Our findings showed that the prognostic reliability of neutrophil-to-lymphocyte ratio in localized prostate cancer seems limited. Although associated with biochemical recurrence at univariate analysis, such relationship was not confirmed in our multivariable model. Thus, our results do not support the inclusion of the neutrophil-to-lymphocyte ratio into preoperative risk calculators.
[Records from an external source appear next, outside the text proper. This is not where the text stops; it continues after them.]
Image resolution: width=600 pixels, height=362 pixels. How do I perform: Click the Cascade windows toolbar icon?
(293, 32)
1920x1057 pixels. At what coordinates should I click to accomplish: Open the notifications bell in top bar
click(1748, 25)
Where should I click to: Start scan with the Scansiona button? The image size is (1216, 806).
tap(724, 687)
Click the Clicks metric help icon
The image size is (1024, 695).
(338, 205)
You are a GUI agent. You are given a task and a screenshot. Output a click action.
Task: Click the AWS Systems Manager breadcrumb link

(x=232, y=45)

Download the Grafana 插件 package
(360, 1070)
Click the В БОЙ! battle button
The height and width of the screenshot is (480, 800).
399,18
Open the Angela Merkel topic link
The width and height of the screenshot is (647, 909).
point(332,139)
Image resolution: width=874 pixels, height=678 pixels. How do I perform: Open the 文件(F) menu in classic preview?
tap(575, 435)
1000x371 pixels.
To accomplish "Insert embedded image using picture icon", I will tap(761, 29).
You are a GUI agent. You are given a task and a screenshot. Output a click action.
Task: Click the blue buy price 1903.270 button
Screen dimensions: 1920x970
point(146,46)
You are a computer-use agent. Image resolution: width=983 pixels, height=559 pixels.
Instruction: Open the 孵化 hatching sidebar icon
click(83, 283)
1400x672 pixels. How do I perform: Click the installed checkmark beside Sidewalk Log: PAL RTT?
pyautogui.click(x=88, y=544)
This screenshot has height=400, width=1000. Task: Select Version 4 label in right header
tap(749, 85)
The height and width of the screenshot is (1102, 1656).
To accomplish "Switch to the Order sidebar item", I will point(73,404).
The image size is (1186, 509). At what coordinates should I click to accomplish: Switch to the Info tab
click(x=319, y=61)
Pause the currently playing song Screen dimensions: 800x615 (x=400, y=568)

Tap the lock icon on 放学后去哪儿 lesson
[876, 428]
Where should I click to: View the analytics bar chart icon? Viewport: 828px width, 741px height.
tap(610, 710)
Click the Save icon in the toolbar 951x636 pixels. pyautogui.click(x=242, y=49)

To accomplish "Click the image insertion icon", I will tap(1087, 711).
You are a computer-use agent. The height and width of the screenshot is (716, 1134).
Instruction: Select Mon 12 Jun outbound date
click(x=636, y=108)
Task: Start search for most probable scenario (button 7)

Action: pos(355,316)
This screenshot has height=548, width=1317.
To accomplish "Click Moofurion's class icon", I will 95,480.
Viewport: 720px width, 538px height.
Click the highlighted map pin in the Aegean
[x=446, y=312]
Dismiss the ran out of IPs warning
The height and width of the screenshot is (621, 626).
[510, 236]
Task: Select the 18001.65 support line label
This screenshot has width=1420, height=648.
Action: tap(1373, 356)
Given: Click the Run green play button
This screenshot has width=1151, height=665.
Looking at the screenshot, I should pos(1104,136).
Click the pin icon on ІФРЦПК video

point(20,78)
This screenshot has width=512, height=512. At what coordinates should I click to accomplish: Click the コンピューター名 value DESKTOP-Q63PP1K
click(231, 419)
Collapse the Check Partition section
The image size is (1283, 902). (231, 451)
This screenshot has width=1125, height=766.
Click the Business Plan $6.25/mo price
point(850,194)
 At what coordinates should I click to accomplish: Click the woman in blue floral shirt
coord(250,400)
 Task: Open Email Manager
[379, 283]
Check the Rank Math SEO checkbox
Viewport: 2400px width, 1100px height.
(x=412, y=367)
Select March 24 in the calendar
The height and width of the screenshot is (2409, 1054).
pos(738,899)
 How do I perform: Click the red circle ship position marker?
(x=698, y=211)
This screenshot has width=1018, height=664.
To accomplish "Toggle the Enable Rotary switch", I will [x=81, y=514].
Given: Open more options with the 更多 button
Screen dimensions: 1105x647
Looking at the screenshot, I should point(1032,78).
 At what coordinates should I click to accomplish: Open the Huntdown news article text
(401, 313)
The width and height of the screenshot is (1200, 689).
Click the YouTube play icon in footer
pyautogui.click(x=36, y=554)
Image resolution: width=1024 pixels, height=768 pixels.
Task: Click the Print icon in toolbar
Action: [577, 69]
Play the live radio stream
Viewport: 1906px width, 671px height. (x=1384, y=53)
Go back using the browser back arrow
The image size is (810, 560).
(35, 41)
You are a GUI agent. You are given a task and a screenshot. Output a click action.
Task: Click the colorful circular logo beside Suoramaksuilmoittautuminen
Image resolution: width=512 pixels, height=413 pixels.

From a clinical research standpoint, the lack of a universally accepted threshold for abnormal neutrophil-to-lymphocyte ratio is a limitation for comparative studies. The identification of a clinically meaningful value of neutrophil-to-lymphocyte ratio is of primary importance to allow for adequate, high-level evidence. However, the heterogeneity of the current literature28 makes such a scenario unlikely. In this regard, the inclusion of the neutrophil-to-lymphocyte ratio in predictive models as a continuous variable may allow for fair comparative reports. If replicated, our findings of an association between nodal involvement and the neutrophil-to-lymphocyte ratio suggests that such a biomarker may assist urologists in treatment decisions. To date, the prediction of nodal metastasis before radical prostatectomy is well established19,29. By contrast, the identification of patients with nodal recurrence after local treatment may still be implemented. For example, roughly 10% of patients treated by salvage lymph-node dissection have negative pathology.30 In this context, the neutrophil-to-lymphocyte ratio may improve the currently available imaging-based strategy. Although the literature is still limited, the use of such a biomarker may be of added value with low additional costs. We intend to examine these possibilities in future studies.
CONCLUSIONS
Neutrophil-to-lymphocyte ratio does not have clinical utility for the prediction of adverse pathology and biochemical recurrence. Further research should focus on its value for predicting regional lymph node metastasis.